We let a deep learning algorithm loose on millions of words found in Hansard from Brexit-related debates in the House of Commons. ‘Deep learning’ refers to techniques that use artificial ’neural networks‘ to recognise patterns in large data sets. These networks are loosely inspired by the way neurons interact in the brain.
The algorithm learns about language by placing each different word or phrase in a particular position in a mathematical space. The ‘space’ that the algorithm uses can be made of several hundred dimensions that the algorithm experiments with. A few of these dimensions can end up making sense to us, for example size, gender or word tense, but most have no inherent meaning. Instead, it is overall patterns of location and distance between words that the algorithm discovers for itself.
For our limited human brains to be able to get a glimpse of what the AI has learnt, we collapse the hundreds of dimensions into two. The word map below is a highly simplified representation of what the algorithm has learnt. Similar words hang close together:
For example, ‘negotiations’, ‘deal’ and ‘agreement’ have clustered together (top left). Near the phrase ‘post-Brexit’ (bottom left), we can find the words ‘trade’, ‘new’ and ‘future’.
The word map above only shows a hundred words. To get the full details, we queried the algorithm directly.

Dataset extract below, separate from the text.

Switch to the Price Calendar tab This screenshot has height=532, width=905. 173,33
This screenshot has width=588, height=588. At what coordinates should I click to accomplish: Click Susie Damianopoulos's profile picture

We can zoom into the map and zero in on a word. For example, the ‘most similar’ or ‘closest words’ to ‘United Kingdom’ are ‘union’ and ‘UK’. We have asked the algorithm what the closest words to ‘Brexit’ are, and the response was, in order:
So, ‘Brexit’ is the outcome of a referendum and a transition.
Give us a guess
We can also ask the algorithm to predict a word, given some context. For example, when asked to predict what is going to accompany ‘house of’, the algorithm tells us to expect ‘Commons’. ‘Lords’ is only expected in 3% of cases: the AI has learnt not to expect members of the Commons to call ‘the other place’ by its proper name!
If asked to predict what word would accompany ‘Brexit’ in a speech, the algorithm’s best guess is ‘post’. So it’s not so much Brexit, but what comes next, that we’re really interested in.
Brexit + economic – political = ?
The model we have used (known as ‘word embedding’ or ‘word2vec’) can also add and subtract words from each other and get a result that makes sense, just as subtracting 1 from 3 gives you 2. A famous example is that by taking the word ‘queen’, subtracting ‘woman’ and adding ‘man’, the result you get is ‘king’.
In this vein, we asked the model to take ‘Brexit’, add ‘economic’ and subtract ‘political’. The result we got was ‘trade’.
Asking the reverse (‘Brexit’ less ‘economic’ plus ‘political’) returns ‘referendum’, ‘vote’ and ‘general election’. Politicians beware.
Similarly, a Brexit with ‘certainty’ and without ‘uncertainty’ results in the ‘future’, a ‘final deal’ and the ‘best possible’, while a Brexit with ‘no deal’ is a ‘hard Brexit’. A Brexit with an ‘agreement’ entails an ‘implementation period’. That is correct, AI colleague.
Now for the most difficult question of all: what is predicted to follow the words ‘Brexit means’?
It turns out that for AIs and humans alike, Brexit means ‘Brexit’.